China has advocated its transformation into a strong sea power since the period when Hu Jintao was in power. Since Xi Jinping came to power, the country has added overblown rhetoric to this policy, such as the “Chinese dream” and “the great revival of the Chinese people.” President Xi reportedly said that the Pacific has enough space to accommodate the two great powers of the United States and China when he proposed new world power relations to U.S. President Barack Obama at their summit in June 2013. With this statement, Xi may have been announcing China’s plan to divide and rule the Pacific with the United States.

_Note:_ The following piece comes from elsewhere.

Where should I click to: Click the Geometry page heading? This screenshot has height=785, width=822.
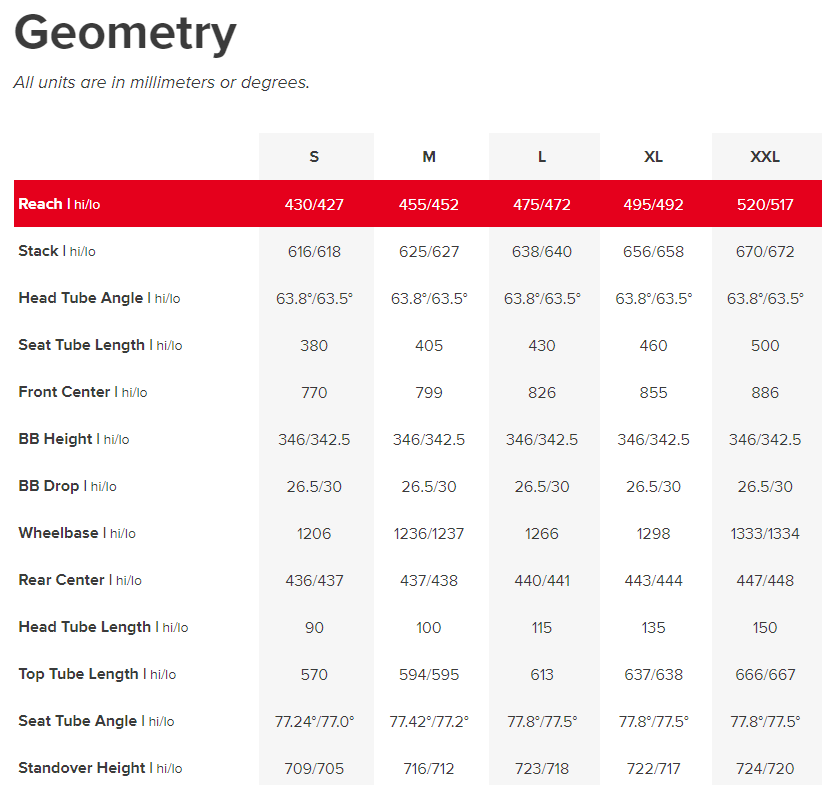(x=125, y=34)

Some analysts have claimed that under this plan China is seeking to establish advantages over the United States within the second island chain that extends from the Ogasawara Islands to Guam, and build an original network of bases (known as the pearl necklace) in a sea lane stretching from the Indian Ocean to the Middle East after establishing its superiority within the first island chain that includes the Nansei Islands, the Bashi Channel between Taiwan and the Philippines, and the entire South China Sea. There is a possibility that China is positioning its current actions in the East China Sea and South China Sea as a step in this grand plan, rather than simply as efforts to deal with territorial disputes.

Empire or Prestige?

Be that as it may, it remains just a possibility at this point that Russia and China are taking these actions based on this grand plan for achieving a breakthrough. As people who are definitely aware of the outcomes of history, we think that other countries should have confronted the Nazis at an earlier stage based on our understanding that an appeasement policy for the Nazis failed. However, there is no guarantee that confrontation with the Nazis at an earlier stage would have led to the maintenance of peace, or that it would have resulted in a smaller war at the very least. Even if the appeasement failed, its opposite deterrence may or may not have worked.

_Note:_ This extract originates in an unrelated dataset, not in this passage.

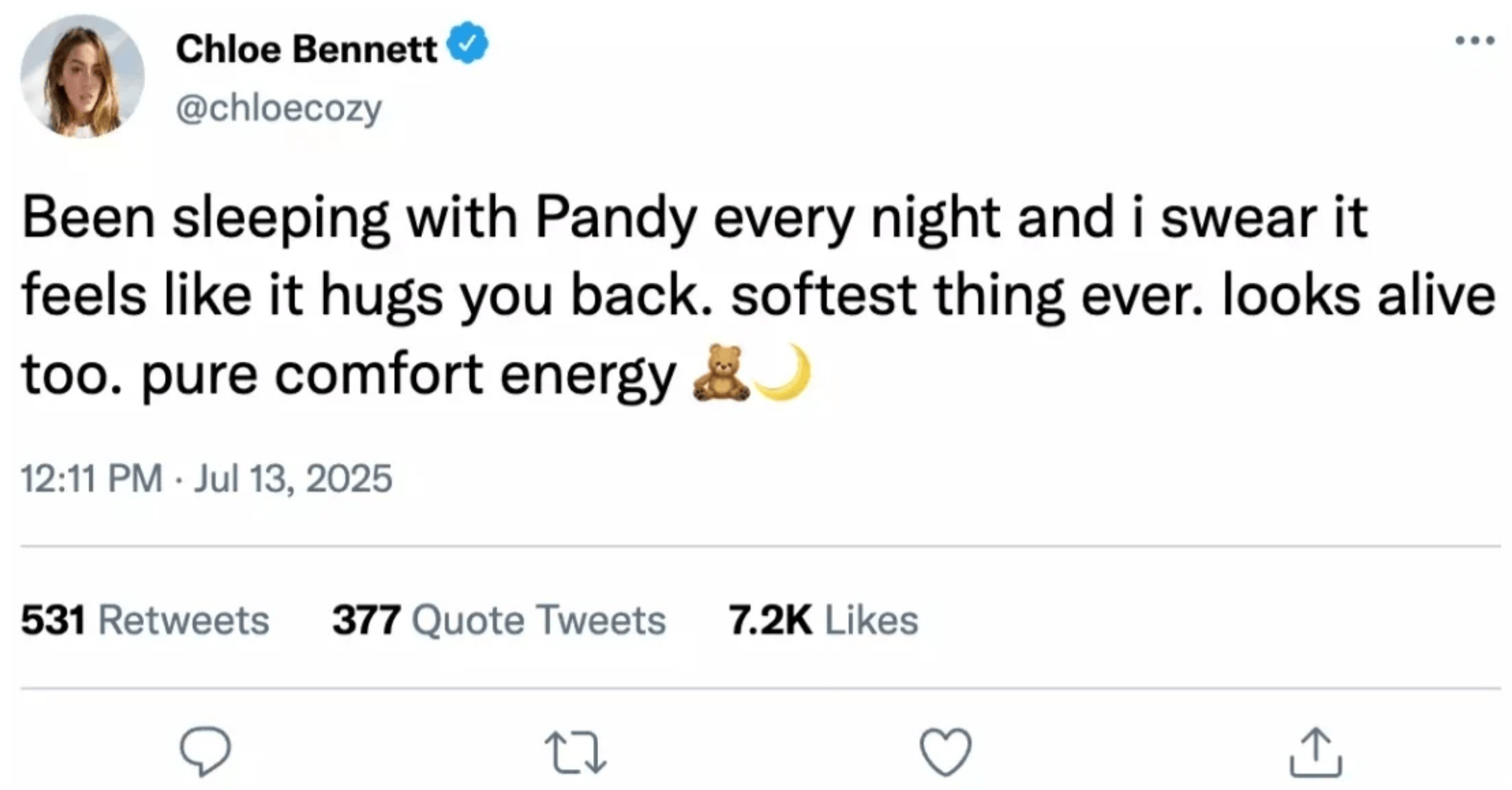1512x790 pixels.
Task: Open the three-dot more options menu
Action: 1475,41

Hans Morgenthau, an eminent scholar of international politics, classified power politics into three types: status quo maintenance policies, imperialism, and prestige policies. What these classifications tell us is the difficulty to tell imperialism and prestige policies apart. Imperialism refers to policies for changing the current situation with military force. Prestige policies are policies that are implemented to display power. Prestige policies create the impression that their exerciser is powerful, and urge other nations to submit to its rule. These policies could be a means of imperialism in some cases, and they may be a way of strengthening the legitimacy of a domestic administration in others. The possibility remains that the grand plans of Russia and China are merely prestige policies for chasing the illusion of imperialism. Given the paucity of the content in their “grand plans,” this may well be the case.

In the first place, the power base in Russia and China is far weaker at present, compared with the base the Nazis had. There is no powerful ideology that corresponds to Nazism in these two countries. Both countries lack a political ideology with a strong appeal beyond the level of relatively simple nationalism. In the second place, domestic grievances has accumulated considerably in the two countries. Both the Putin administration and Xi’s government are suppressing the mass media more and increasing their reliance on military and security organizations as their power base, which suggests their weakness, rather than strength. For this reason, there is little prospect for criticisms against the government to come to the surface in a big way in Russia and China for the time being. However, there is also the impression that cynicism against public propaganda has spread considerably in the two countries.

Furthermore, a reasonable prospect is that their “grand strategic plans” will run short of their national strength in the long run. The population of Russia is anticipated to decrease at a faster pace than the population of Japan, from 140 million to around 100 million in 2015. In addition, Russia has failed to reform its economy following the dissolution of the Soviet Union. The country has not been able to develop a noteworthy industry other than the military and energy, either.

By contrast, China is admittedly a rising global power. We should take the view that the uptrend for the country will basically continue into the future. However, various social contradictions that were produced by the country’s rapid economic growth under one-party rule have obviously accumulated in its society. Domestic tension is rising as a result. In addition, China is aging rapidly. The sustainability of its economic growth based on its large working population is open to doubt. China’s per capita GDP is slightly under 10,000 U.S. dollars, even though the country has become the world’s second-largest economic power. The per capita GDP is only about one third of the figure for advanced nations. It is true that this low income standard could mean that China still has the potential for further economic growth. However, China requires substantial reforms of its domestic politics and economy to achieve such economic growth, and Xi Jinping must be well aware of it.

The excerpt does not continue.